When the installation completes and Docker starts, the whale in the top status bar shows that Docker is running, and accessible from a terminal.
Run docker version
in terminal to check that you have the latest release installed.
- Add Mapper into DOCKER ---> COPY mapper.py
- Add Reducer into DOCKER ---> COPY reducer.py
Airflow is a platform to programmatically author, schedule and monitor data pipelines. The Airflow scheduler, while following the specified dependencies of the DAGs created, executes your tasks.
-
import abilitec_build_utils as abu
in python script as library -
Pass in specified parameters into Abu.run_dataproc_hadoop_streaming_with_most_recent_source_inputs()
-
Save File
-
Add file into DOCKER ---> COPY run_touchpoint_source.py
Path Structure: gs:///<prefix(DATA/US)>//yyyymmdd/partfile
Airflow can have multiple dependencies and no cycles. The scheduler will take care of the order in which it runs ---> do this with python script source_scorecard_standalone.py
- Create/Rename --> DOCKER_IMAGE_NAME, SOURCE_NAMES, COMMAND
- Create DAG:
with DAG(DAG_NAME, default_args=dict(D), params={}, concurrency=16, catchup=False, schedule_interval=None, user_defined_filters=dict(recursive_render=recursive_render)) as dag:
- Create specific task:
task_name = docker_run_operator('TASK_NAME','DOCKER_IMAGE','COMMAND')
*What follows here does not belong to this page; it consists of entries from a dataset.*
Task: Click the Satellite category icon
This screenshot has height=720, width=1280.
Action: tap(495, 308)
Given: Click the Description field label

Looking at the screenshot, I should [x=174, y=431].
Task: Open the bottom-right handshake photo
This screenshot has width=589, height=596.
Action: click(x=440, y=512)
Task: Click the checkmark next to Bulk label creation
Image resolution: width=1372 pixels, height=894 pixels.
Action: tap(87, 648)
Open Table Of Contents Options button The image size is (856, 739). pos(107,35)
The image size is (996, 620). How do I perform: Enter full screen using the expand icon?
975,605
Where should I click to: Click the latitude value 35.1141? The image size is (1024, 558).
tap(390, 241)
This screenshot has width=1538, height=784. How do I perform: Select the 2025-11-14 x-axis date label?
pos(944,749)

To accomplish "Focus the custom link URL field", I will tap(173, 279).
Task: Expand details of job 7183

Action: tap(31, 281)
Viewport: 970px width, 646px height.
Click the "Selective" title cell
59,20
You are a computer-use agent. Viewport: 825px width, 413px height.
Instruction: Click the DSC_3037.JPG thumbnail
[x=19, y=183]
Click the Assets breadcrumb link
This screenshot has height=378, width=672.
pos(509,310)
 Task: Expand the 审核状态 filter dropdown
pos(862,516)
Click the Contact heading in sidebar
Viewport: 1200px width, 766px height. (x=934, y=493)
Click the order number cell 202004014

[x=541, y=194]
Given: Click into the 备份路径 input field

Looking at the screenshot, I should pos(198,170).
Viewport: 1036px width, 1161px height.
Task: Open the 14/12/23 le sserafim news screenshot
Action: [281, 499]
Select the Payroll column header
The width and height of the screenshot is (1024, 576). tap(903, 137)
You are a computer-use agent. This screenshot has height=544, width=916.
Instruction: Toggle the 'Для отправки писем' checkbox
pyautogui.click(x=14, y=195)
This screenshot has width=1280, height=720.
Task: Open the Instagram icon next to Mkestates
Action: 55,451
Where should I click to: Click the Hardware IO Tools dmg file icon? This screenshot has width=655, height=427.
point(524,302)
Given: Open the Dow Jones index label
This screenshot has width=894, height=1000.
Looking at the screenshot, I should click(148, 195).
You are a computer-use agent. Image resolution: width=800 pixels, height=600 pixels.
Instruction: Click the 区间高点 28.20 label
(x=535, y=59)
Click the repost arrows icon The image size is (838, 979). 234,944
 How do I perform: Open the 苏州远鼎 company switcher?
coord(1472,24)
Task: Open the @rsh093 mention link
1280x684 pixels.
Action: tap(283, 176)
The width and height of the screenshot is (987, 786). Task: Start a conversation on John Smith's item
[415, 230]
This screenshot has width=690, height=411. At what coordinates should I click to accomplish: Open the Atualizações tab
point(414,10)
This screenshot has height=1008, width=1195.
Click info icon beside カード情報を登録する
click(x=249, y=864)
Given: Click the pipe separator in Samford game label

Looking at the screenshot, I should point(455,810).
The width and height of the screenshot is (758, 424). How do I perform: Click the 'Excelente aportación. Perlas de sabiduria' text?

- Add file into DOCKER ---> COPY scorecard_standalone.py
Create BigQuery layout:
- sourceScorecard_bq_layout.json can be used as a template
- If needed, use fieldnames.py to create Field Names for long list of values
Pull requests are welcome. For major changes, please open an issue first to discuss what you would like to change.
Please make sure to update tests as appropriate.
Due to confidential reasons:
- Data that includes source names has been removed from files
- Jenkins file not included
- run_touchpoint_source.py not included